» **Provided records**
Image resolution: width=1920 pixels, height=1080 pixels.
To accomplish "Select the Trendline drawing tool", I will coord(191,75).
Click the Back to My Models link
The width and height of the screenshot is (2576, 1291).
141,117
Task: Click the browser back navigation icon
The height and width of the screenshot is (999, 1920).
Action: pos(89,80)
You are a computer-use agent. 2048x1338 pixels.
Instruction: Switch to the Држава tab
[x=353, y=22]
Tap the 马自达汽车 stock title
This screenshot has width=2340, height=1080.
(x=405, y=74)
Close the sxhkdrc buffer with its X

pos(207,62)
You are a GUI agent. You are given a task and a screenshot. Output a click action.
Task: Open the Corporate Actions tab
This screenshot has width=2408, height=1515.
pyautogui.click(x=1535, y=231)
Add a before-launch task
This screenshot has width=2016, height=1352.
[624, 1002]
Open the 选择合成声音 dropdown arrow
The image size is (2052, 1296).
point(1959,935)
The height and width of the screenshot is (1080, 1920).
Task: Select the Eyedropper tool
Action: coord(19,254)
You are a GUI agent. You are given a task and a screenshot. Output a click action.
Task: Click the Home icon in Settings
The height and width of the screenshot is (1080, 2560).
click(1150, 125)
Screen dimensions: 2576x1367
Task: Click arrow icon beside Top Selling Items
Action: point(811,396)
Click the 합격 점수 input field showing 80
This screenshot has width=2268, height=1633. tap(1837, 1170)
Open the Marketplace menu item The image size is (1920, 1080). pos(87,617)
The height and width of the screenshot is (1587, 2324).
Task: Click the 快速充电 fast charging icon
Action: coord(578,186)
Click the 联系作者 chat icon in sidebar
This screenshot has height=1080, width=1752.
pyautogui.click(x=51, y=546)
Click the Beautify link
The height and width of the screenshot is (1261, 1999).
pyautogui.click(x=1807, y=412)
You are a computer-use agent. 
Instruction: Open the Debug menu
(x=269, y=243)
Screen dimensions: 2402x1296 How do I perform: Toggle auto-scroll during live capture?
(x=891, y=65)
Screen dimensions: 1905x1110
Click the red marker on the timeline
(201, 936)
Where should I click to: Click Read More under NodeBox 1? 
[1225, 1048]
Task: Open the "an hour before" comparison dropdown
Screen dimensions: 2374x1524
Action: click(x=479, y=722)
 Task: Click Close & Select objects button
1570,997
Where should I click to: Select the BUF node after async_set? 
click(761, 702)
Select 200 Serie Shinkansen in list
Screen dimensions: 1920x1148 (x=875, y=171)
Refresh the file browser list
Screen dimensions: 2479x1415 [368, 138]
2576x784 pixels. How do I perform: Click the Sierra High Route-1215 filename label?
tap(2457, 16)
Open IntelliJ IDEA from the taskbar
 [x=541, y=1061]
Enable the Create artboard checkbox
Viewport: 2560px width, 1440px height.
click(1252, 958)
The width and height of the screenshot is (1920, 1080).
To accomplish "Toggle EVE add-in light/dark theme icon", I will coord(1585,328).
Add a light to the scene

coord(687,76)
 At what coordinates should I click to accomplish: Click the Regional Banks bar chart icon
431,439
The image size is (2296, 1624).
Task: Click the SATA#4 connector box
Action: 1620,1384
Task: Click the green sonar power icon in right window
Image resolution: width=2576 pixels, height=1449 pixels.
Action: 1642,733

» **Prompt**
Please write out the records from above, keeping every line exact.

» **Exercise result**
Image resolution: width=1920 pixels, height=1080 pixels.
To accomplish "Select the Trendline drawing tool", I will coord(191,75).
Click the Back to My Models link
The width and height of the screenshot is (2576, 1291).
141,117
Task: Click the browser back navigation icon
The height and width of the screenshot is (999, 1920).
Action: pos(89,80)
You are a computer-use agent. 2048x1338 pixels.
Instruction: Switch to the Држава tab
[x=353, y=22]
Tap the 马自达汽车 stock title
This screenshot has width=2340, height=1080.
(x=405, y=74)
Close the sxhkdrc buffer with its X

pos(207,62)
You are a GUI agent. You are given a task and a screenshot. Output a click action.
Task: Open the Corporate Actions tab
This screenshot has width=2408, height=1515.
pyautogui.click(x=1535, y=231)
Add a before-launch task
This screenshot has width=2016, height=1352.
[624, 1002]
Open the 选择合成声音 dropdown arrow
The image size is (2052, 1296).
point(1959,935)
The height and width of the screenshot is (1080, 1920).
Task: Select the Eyedropper tool
Action: coord(19,254)
You are a GUI agent. You are given a task and a screenshot. Output a click action.
Task: Click the Home icon in Settings
The height and width of the screenshot is (1080, 2560).
click(1150, 125)
Screen dimensions: 2576x1367
Task: Click arrow icon beside Top Selling Items
Action: point(811,396)
Click the 합격 점수 input field showing 80
This screenshot has width=2268, height=1633. tap(1837, 1170)
Open the Marketplace menu item The image size is (1920, 1080). pos(87,617)
The height and width of the screenshot is (1587, 2324).
Task: Click the 快速充电 fast charging icon
Action: coord(578,186)
Click the 联系作者 chat icon in sidebar
This screenshot has height=1080, width=1752.
pyautogui.click(x=51, y=546)
Click the Beautify link
The height and width of the screenshot is (1261, 1999).
pyautogui.click(x=1807, y=412)
You are a computer-use agent. 
Instruction: Open the Debug menu
(x=269, y=243)
Screen dimensions: 2402x1296 How do I perform: Toggle auto-scroll during live capture?
(x=891, y=65)
Screen dimensions: 1905x1110
Click the red marker on the timeline
(201, 936)
Where should I click to: Click Read More under NodeBox 1? 
[1225, 1048]
Task: Open the "an hour before" comparison dropdown
Screen dimensions: 2374x1524
Action: click(x=479, y=722)
 Task: Click Close & Select objects button
1570,997
Where should I click to: Select the BUF node after async_set? 
click(761, 702)
Select 200 Serie Shinkansen in list
Screen dimensions: 1920x1148 (x=875, y=171)
Refresh the file browser list
Screen dimensions: 2479x1415 [368, 138]
2576x784 pixels. How do I perform: Click the Sierra High Route-1215 filename label?
tap(2457, 16)
Open IntelliJ IDEA from the taskbar
 [x=541, y=1061]
Enable the Create artboard checkbox
Viewport: 2560px width, 1440px height.
click(1252, 958)
The width and height of the screenshot is (1920, 1080).
To accomplish "Toggle EVE add-in light/dark theme icon", I will coord(1585,328).
Add a light to the scene

coord(687,76)
 At what coordinates should I click to accomplish: Click the Regional Banks bar chart icon
431,439
The image size is (2296, 1624).
Task: Click the SATA#4 connector box
Action: 1620,1384
Task: Click the green sonar power icon in right window
Image resolution: width=2576 pixels, height=1449 pixels.
Action: 1642,733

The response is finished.